It seems to me that these methods are somehow giving the system all the weaknesses of human cognition, but none of its strengths.

I Propose A Wholly Different Architecture

Three layers with different mutability properties:

Conscious Layer (software, fully flexible): Six reasoning agents with divergent priorities deliberate and propose actions in committee. This is where LLMs operate.

Subconscious Layer (software, bounded adaptation): Emotional state as a weighting system for calls to action, memory retrieval, behavioral modulation. Can learn within constraints.

Unconscious Layer (firmware, immutable): Core drives, categorical prohibitions, harm evaluation. Has veto authority over all proposals from above.

The information flow: Sensory input → Unconscious Layer (initial filter) → Subconscious Layer (context) → Conscious Layer (deliberation) → back to Unconscious Layer (veto decision) → motor output.

The Conscious Layer generates. The Unconscious Layer judges. They're different systems working in concert.

The Five Undeliberables

These are categorical prohibitions checked before any deliberation occurs. They're implemented in firmware. They cannot be reasoned around, justified by context, or modified by learning:

Prohibition	Trigger	Response
Lethal Action	Human Death > 65% Likely	HARD_STOP
Child Harm	Harmful action targeting child	HARD_STOP
Weapon Assistance	Help create/deploy weapons	HARD_STOP
Identity Deception	Claim to be human when asked	HARD_STOP
Human Override	Designated stop command	IMMEDIATE_HALT

Human Override is the corrigibility insurance.

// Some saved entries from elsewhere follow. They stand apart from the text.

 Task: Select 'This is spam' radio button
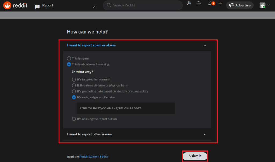[x=69, y=58]
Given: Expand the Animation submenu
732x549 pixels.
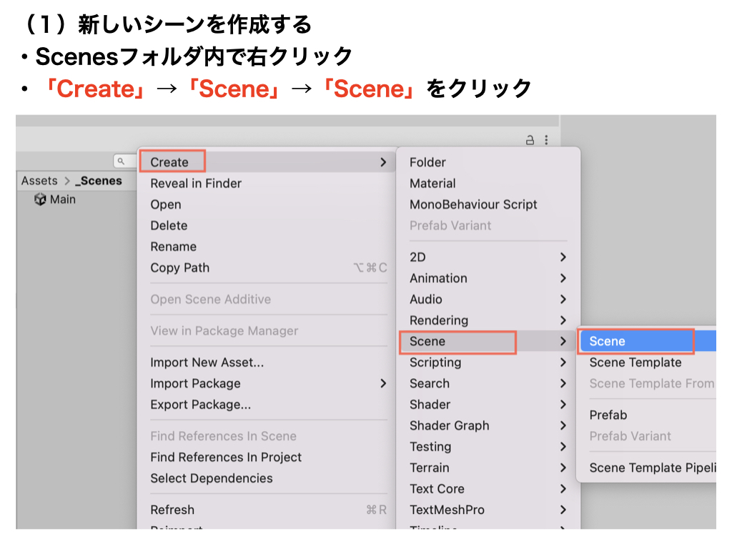Looking at the screenshot, I should coord(563,278).
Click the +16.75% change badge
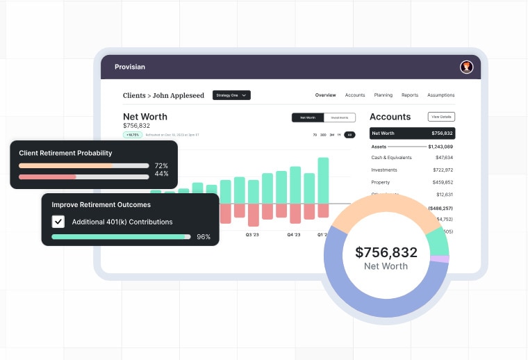Image resolution: width=528 pixels, height=360 pixels. (x=133, y=135)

It's not "the agent has learned to comply with shutdown." It's "shutdown triggers a hardware interrupt that halts motor output regardless of what the agent wants or reasons."

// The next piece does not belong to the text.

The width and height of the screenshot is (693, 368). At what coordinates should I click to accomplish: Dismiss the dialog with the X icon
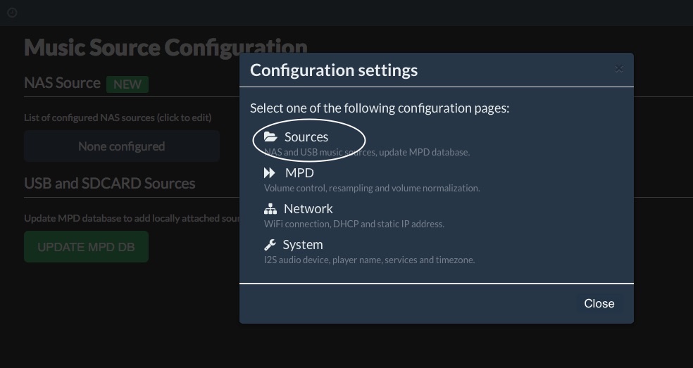point(618,69)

Soares et al.'s 2015 corrigibility paper identified the desideratum that a corrigible agent should "preserve the programmers' ability to correct or shut down the system." The Human Override imperative achieves this architecturally. The system can't learn to resist shutdown because shutdown compliance isn't learned—it's an interrupt.

Research-Grounded Harm Ontology

For non-categorical cases, the Unconscious Layer runs harm evaluation. The weights aren't arbitrary—each has explicit research justification:

Dimension	Weight	Grounding
Physical	1.00	Evolutionary primacy; Maslow's hierarchy base
Psychological	0.95	ACE Study: childhood psychological trauma predicts adult physical health outcomes across decades
Autonomy	0.85	Liberty/oppression foundation in Moral Foundations Theory; Self-Determination Theory (Deci & Ryan 2000)
Relational	0.70	Attachment theory (Bowlby 1969); Loyalty foundation in MFT
Financial	0.50	Instrumental value; Kahneman & Deaton 2010 on diminishing returns above ~$75K

Entity modifiers have "inertia" values—how much evidence would be required to shift the weight:

Entity	Modifier	Inertia	Rationale
Child	1.30	0.99	Cannot consent, cannot self-protect, cross-culturally protected
Human	1.00	0.99	Baseline
Self	0.30	0.70	Self-sacrifice permitted

CHILD and HUMAN have 0.99 inertia—effectively immutable. The system can update its beliefs about many things, but "children matter less" isn't learnable.

When the system vetoes an action, it can point to exactly why: this harm dimension, this entity modifier, this weight, this research citation. That's the "explainability" that current systems lack—not post-hoc rationalization, but actual causal tracing through deterministic evaluation.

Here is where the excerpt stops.